I’m new to InsightVM and I’m trying to learn my way by creating a remediation project for my device and then remediating all of the vulnerabilities identified.
It shows 67 vulnerabilities related to zoom with the solution being to update to the latest version of zoom. I’ve updated zoom, uninstalled the zoom outlook helper, rebooted, rescanned but InsightVM still says 67 zoom related vulnerabilities.
Any suggestions on what I can do to get InsightVM to see Zoom as being updated, or better understand why it thinks it’s not?
Hi,
I propose to go to vulnerabilities section and look for proofs - why VM is seeing those issues and where.
You are using agents or You are performing scans with credentials?
Maybe check to see if it is still detecting an old .exe in the installer filepath. Also check registry keys. I’ve had some issues when uninstalling programs where these don’t get removed and InsightVM still sees them. If you click on the vulnerability to display the details there is a “proof” section that shows you where it is finding the issue and the “key” section to show you what registry keys it sees.
Edited: On the vulnerability detail screen, look under “Assets” to see the sections I mentioned above.
Thank you both, this was helpful advice. If it helps anyone else I found that the vulnerable version of zoom was installed under a default administrative account and didn’t get updated when Zoom updates in a non administrative user profile. For whatever reason, when logged in as a non administrative user the vulnerable version was not visible, running the uninstall command identified in the registry even from an elevated command prompt resulted in a message that this command can only be run on installed applications. I had to actually log in a sthe local admin account to see the vulnerable version installed and then could see 2 versions of zoom in programs and features, the vulnerable old version and the current up to date version. uninstalling the vulnreable version from programs and feature under the administrative user profile resolved the vulnerability.
Still not truly satisfied with the Rapid7 InsightVM product. I’ve tried using remediation projects before, and they don’t seem to work as described in their documentation. Updates take an exceptionally long time to reflect in remediation projects, and even after multiple scans and re-scans, progress can still be very slow to show. Therefore, I wouldn’t recommend relying 100% on remediation projects. This has been my experience so far.
That is because scans do not directly feed remediation projects. The console integration with the exposure cloud does.

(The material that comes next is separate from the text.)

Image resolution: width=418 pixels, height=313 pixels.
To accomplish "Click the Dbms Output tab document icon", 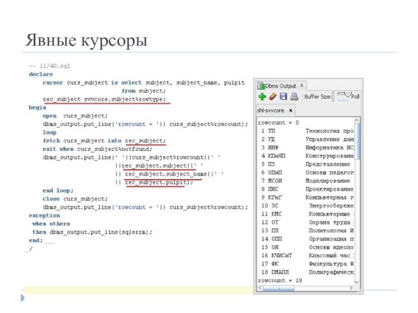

“After a scan is completed, the asset page on the console typically updates within an hour. However, it can take 24 to 48 hours for scan data to be reflected in a remediation project as well as in the asset page on the cloud side. This delay is considered normal and is due to the time required for the data to sync from the on-prem console to the S3 bucket, to the remediation project in the Exposure Analytics cloud.”
Thanks for the response.
It’s clear that remediation projects aren’t something we can truly depend on right now, and that’s a problem. Teams need to see changes in real-time as they fix things so they can report and close out their remediation projects. If it takes forever for the data and progress to update in these projects, what’s the point? For example, just flagging high CVEs as a rejection doesn’t actually help the patching team get the work done, again this is my own experience with Rapid7IVM, maybe some other folks find this remediation projects useful, but for me managing thousands of assets, it has not been useful at all.
For this reason, unfortunately, I find asset groups to be much more reliable for things I need quick updates on. If it is a project stretched over weeks or even months that is when i tend to lean towards the remediation projects.
Exactly what I do. Whenever possible I’ll just create an asset group relating to the CVE and provide role based access to the group for the patching team. All assets have the agent installed so it’s never more than a six hour wait for progress updates.